En cas d’échec de la CMP, les députés auront ainsi beau jeu de se poser en garants d’une position humaniste, à l’opposé de celle des sénateurs, lors de l’examen en seconde lecture prévu la dernière semaine de juillet. « Si la droite sénatoriale avait voulu rassembler la majorité à l’Assemblée nationale, elle ne s’y serait pas prise autrement », observe déjà Florent Boudié, qui dénonce un texte qui « prolonge le programme de LR version Wauquiez sur la question migratoire ». Reste que, même s’ils gomment les modifications du Sénat, les députés ne feront que rétablir une copie contestée par un faisceau très large d’acteurs, des associations au Défenseur des droits.

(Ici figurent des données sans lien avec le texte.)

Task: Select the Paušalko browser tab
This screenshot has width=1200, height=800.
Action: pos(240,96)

Les sénateurs ont d’ailleurs réservé quelques cadeaux empoisonnés aux députés, en faisant eux aussi du « en même temps ». Tout en durcissant le texte, ils y ont introduit des dispositions protectrices des droits des demandeurs d’asile comme le rétablissement du délai de recours devant la Cour nationale du droit d’asile à un mois, quand le gouvernement voulait le réduire à quinze jours. Les sénateurs vont ainsi mettre à nouveau la majorité face à ses divisions, cette position étant partagée par une partie d’entre eux. Les sénateurs ont également inscrit dans la loi un encadrement de la rétention des enfants à cinq jours maximum. Une solution qui ne satisfait pas pour l’heure dans la majorité. Si les députés la repoussent, ils laisseront toujours possible l’enfermement des enfants dans l’attente des conclusions de leur groupe de travail. Or ces dernières restent très ouvertes.

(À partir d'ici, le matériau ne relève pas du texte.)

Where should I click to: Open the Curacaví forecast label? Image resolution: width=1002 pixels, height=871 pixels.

Dans sa tribune, M. Boudié promet que « toutes les réponses [à la rétention des mineurs] seront analysées, de l’encadrement strict à l’interdiction pure et simple », sans en privilégier une, mais sans assurer qu’elle sera interdite. Si la majorité endosse la posture politique de l’« humanité », ses débats pour la mettre en œuvre sont loin d’être achevés.